O presidente da Aprosoja acrescenta: “Ou o próximo governo enfrenta com coragem esta questão, principalmente em relação aos aumentos constantes dos repasses aos poderes e o gasto com pessoal ou irá definitivamente para a falência. Ainda que se tribute 100% do setor agro, o dinheiro não será suficiente para fazer frente às despesas do estado, vão matar um dos raros setores da economia que ainda gera superávits nas exportações, e riquezas para o país, que tem como base o setor agrícola. O problema não está na arrecadação, que em Mato Grosso, vem aumentando muito mais acima da média dos outros estados, mas sim na ineficiência da gestão do recurso público.”
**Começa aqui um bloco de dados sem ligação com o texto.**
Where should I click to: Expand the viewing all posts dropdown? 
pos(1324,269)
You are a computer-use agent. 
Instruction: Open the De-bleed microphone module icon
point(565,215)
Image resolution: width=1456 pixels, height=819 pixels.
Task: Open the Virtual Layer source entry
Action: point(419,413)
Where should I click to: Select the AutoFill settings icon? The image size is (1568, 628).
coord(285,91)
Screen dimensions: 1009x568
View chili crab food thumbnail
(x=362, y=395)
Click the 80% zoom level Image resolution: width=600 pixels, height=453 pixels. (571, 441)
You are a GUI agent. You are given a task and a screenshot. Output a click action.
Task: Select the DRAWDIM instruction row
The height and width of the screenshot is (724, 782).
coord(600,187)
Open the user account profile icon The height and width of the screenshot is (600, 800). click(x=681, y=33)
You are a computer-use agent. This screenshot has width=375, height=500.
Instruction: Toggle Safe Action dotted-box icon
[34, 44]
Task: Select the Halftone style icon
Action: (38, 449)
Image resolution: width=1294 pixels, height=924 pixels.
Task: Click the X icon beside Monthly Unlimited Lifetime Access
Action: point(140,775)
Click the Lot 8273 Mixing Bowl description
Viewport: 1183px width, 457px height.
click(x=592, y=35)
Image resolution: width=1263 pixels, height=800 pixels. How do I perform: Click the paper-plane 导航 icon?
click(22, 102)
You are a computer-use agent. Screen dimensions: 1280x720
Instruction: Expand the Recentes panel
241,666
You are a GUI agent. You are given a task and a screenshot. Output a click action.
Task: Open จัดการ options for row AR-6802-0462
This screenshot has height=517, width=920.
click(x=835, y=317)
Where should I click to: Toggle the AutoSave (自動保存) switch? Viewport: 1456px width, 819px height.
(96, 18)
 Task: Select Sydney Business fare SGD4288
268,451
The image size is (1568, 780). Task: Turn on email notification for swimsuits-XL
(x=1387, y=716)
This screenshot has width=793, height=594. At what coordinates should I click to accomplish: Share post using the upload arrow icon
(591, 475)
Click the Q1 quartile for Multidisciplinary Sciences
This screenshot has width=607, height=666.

“Somos a favor de uma gestão pública eficiente, e também apoiamos o discurso do governador eleito Mauro Mendes de combater a sonegação fiscal e qualquer tipo de ilegalidade ”, assinalou o presidente da associação.

Mato Grosso é o 8º estado em renda per capita, de acordo com o Censo de 2015. Recebe repasses constitucionais maiores que estados como Santa Catarina, Espírito Santo e Mato Grosso do Sul.

Em 2017, a execução orçamentária do estado de Mato Grosso foi de R$ 17 bilhões, sendo que com a atividade legislativa foram gastos 4% e com a atividade judiciária 10% deste valor. Para efeito de comparação, o Paraná, que teve execução orçamentária de R$ 43,7 bilhões no mesmo ano, desembolsou para estas mesmas atividades, respectivamente, 2% e 4%. Já o Rio Grande do Sul, com dispêndio de R$ 61,6 bilhões, repassou 1% e 5%, respectivamente, para estas atividades.

Para Galvan, “o estado de Mato Grosso, obrigatoriamente, tem que se adequar, no mínimo, à realidade dos estados do Paraná e Rio Grande do Sul, bem como a outras unidades da Federação mais eficientes na gestão pública, principalmente em relação aos repasses para os poderes e gastos com folha de pessoal, pois estes dois fatores são os que mais oneram a administração pública”.